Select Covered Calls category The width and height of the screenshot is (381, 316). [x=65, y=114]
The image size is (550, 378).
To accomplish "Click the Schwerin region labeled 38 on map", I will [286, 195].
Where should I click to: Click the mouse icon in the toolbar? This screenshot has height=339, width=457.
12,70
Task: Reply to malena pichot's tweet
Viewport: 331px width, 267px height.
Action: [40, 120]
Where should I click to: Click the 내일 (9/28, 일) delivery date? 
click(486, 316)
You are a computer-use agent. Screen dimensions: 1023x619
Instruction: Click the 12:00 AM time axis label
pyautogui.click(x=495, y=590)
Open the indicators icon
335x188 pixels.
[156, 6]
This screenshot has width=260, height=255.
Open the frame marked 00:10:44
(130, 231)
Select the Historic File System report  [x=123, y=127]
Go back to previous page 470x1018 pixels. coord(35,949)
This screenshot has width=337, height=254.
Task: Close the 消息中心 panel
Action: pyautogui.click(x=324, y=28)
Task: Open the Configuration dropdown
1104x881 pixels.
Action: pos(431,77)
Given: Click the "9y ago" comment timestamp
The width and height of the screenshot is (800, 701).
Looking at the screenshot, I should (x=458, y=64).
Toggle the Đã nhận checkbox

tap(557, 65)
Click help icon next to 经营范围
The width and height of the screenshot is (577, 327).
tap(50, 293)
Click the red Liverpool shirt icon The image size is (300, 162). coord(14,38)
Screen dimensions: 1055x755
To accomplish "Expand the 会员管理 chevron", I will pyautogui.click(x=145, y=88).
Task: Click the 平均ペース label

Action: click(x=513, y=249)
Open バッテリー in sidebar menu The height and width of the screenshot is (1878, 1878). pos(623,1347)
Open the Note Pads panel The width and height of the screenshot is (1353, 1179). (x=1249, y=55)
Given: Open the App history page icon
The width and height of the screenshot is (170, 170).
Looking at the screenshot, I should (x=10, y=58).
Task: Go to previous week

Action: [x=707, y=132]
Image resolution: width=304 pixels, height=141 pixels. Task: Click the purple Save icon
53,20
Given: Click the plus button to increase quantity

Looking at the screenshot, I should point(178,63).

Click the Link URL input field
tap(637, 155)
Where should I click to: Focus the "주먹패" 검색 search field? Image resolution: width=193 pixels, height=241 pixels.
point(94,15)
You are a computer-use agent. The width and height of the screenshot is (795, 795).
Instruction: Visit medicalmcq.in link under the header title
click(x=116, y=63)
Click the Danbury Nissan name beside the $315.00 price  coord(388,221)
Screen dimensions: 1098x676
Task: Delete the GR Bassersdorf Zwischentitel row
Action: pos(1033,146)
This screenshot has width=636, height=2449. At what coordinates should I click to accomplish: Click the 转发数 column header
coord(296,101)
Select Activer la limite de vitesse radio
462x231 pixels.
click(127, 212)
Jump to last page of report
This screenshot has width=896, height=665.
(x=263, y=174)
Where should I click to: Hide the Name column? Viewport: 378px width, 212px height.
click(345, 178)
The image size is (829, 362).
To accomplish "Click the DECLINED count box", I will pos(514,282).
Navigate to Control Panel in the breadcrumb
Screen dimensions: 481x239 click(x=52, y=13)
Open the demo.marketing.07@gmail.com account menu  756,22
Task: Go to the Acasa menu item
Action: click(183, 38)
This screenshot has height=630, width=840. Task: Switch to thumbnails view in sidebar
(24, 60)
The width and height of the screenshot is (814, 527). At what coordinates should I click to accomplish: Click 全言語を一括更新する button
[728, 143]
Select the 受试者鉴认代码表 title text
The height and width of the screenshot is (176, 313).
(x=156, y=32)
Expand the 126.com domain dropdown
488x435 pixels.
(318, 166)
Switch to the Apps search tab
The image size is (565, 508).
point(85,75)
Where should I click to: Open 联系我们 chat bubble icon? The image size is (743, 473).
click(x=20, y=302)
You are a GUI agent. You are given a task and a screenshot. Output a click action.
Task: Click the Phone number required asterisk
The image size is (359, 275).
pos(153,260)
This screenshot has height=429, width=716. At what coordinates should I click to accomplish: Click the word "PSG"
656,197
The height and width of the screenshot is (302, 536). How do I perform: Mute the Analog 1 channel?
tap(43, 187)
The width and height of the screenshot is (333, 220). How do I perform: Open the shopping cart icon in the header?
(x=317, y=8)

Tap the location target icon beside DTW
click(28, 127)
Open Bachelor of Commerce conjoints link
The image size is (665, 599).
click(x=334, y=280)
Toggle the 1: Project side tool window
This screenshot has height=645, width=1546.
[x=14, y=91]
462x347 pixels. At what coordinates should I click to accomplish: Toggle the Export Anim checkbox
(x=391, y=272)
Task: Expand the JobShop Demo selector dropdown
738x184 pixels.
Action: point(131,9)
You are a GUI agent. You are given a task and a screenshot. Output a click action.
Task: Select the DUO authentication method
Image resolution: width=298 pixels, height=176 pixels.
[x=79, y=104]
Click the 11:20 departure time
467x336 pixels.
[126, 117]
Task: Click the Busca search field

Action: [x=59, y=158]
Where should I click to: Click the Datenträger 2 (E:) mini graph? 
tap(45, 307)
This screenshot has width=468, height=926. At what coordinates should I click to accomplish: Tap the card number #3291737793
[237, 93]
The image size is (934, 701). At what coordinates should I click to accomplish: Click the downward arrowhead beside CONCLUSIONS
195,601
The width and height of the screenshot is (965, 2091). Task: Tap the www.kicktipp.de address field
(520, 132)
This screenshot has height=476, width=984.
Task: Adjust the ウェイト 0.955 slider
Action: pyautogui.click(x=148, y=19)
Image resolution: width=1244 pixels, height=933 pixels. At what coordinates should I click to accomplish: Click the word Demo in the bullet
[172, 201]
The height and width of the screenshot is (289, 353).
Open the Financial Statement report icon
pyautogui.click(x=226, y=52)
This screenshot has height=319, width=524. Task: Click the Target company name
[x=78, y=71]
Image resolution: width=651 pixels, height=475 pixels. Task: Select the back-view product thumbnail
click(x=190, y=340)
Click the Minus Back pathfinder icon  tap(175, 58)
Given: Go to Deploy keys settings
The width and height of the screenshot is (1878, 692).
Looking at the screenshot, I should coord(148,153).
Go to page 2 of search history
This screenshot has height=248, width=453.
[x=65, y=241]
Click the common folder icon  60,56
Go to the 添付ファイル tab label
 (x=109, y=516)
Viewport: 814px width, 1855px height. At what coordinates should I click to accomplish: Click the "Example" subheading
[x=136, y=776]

:::::

What to work on ▸ Scan the data above, find each line with "will", and copy it.

Answer below ▸
To accomplish "Click the Schwerin region labeled 38 on map", I will [286, 195].
To accomplish "Expand the 会员管理 chevron", I will pyautogui.click(x=145, y=88).
To accomplish "Click the DECLINED count box", I will pos(514,282).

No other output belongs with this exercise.